The Song of Achilles by Madeline Miller – Review

The Song of Achilles by Madeline Miller book Review logo

By Sophie Macintyre

With a title like that, I knew I was in for a story about Greek gods and mythology, and that’s what it is. But I wasn’t expecting to read a truly beautiful love story. It is the story of Achilles as told by Patroclus, and it follows their relationship – which is love at first sight; a pure and enduring love with which nothing-can-compare; a love to die for.

I actually read Miller’s sequel – Circe – first and was left wanting more, as it was so unexpectedly immersive. I was transported to the world of the gods – ravishing landscapes and voyages across wild seas; and during lockdown – going nowhere, reading it sat on my favourite chair in a sunny spot in the house – it was exactly the type of vicarious fiction that I needed, and I couldn’t wait to get back to that ‘other’ world.

The Song of Achilles by Madeline Miller book Review coverThe Song of Achilles is written in first person, as is Circe, which instantly creates an intimacy with Patroclus, and it’s not long before we feel a fondness growing for this shy and sensitive soul, whose gentle and kind character traits earn him little more than disgruntlement from his father. But it is this neglect, and maybe a twist of fate in the form of a freak accident – a tipping point – that leads him to Achilles where he eventually finds the love and respect he has been starved of.

“Pure and poignant”

I found myself smiling when I realised the direction this book was heading. I had expected love and loss and war from a story about Greek gods, but I hadn’t expected delicate and intricate affection, and honest emotion from the characters. It’s so heart-warming when Patroclus realises that his feelings and affections towards Achilles are unequivocally requited. From the minute he meets Achilles, Patroclus’ descriptions of how beautiful he finds him in every sense are pure and poignant; but also, through his eyes, we see Achilles’ mutual feelings mirrored back, despite Patroclus’ reluctance to believe it.

Patroclus is humble and self-conscious, having never been good enough for his father, and certainly having never experienced any form of love; and I found myself willing him on and hoping that Achilles’ interest in him was genuine and that he would give Patroclus the love he so sought.
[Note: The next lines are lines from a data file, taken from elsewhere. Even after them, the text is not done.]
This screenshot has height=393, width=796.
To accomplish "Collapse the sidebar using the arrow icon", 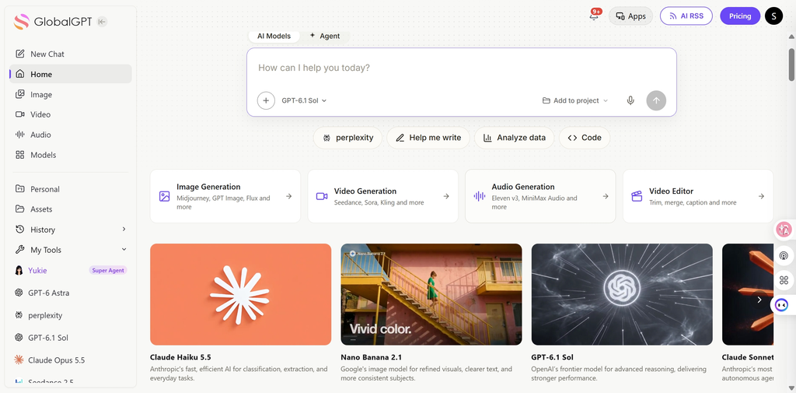I will coord(102,21).
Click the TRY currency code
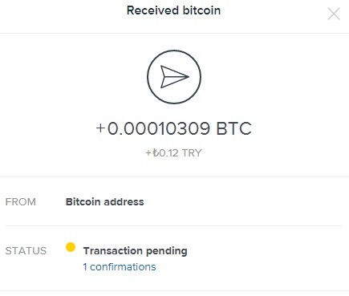This screenshot has width=349, height=296. (192, 153)
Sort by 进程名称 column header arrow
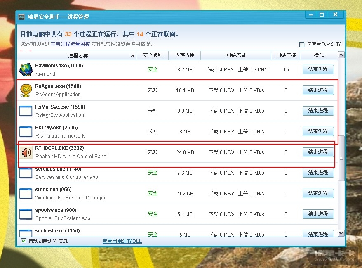 (x=132, y=56)
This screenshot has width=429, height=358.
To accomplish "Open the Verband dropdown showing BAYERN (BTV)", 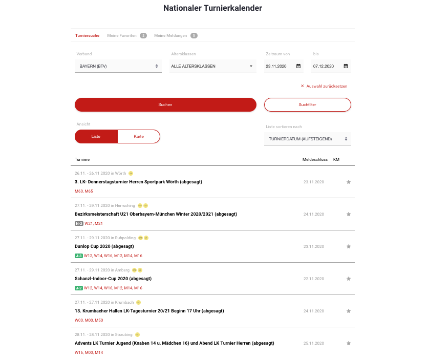I will [x=119, y=66].
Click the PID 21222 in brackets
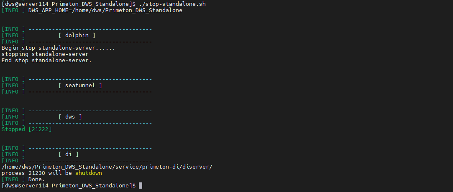453x192 pixels. point(40,129)
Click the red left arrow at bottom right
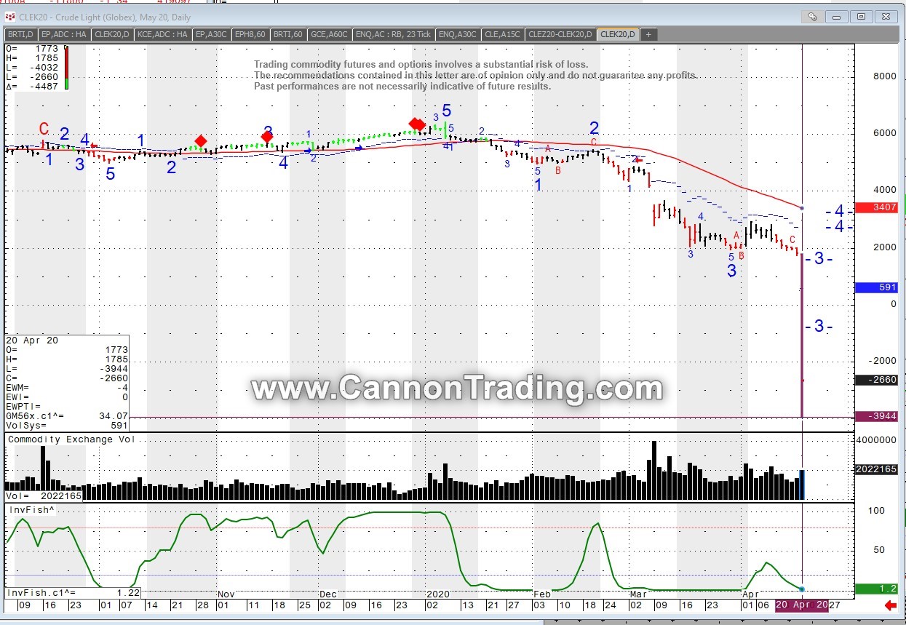 [890, 605]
Miller’s book is truly one of the most beautiful and lyrical pieces of writing I’ve read in a long time. It’s about the gods, and the language and descriptions match up to the content in their ethereal quality. But it’s also about love, and war – through which Patroclus follows Achilles with unwavering devotion to the end. I can’t wait to see which mythological character Miller will write about next.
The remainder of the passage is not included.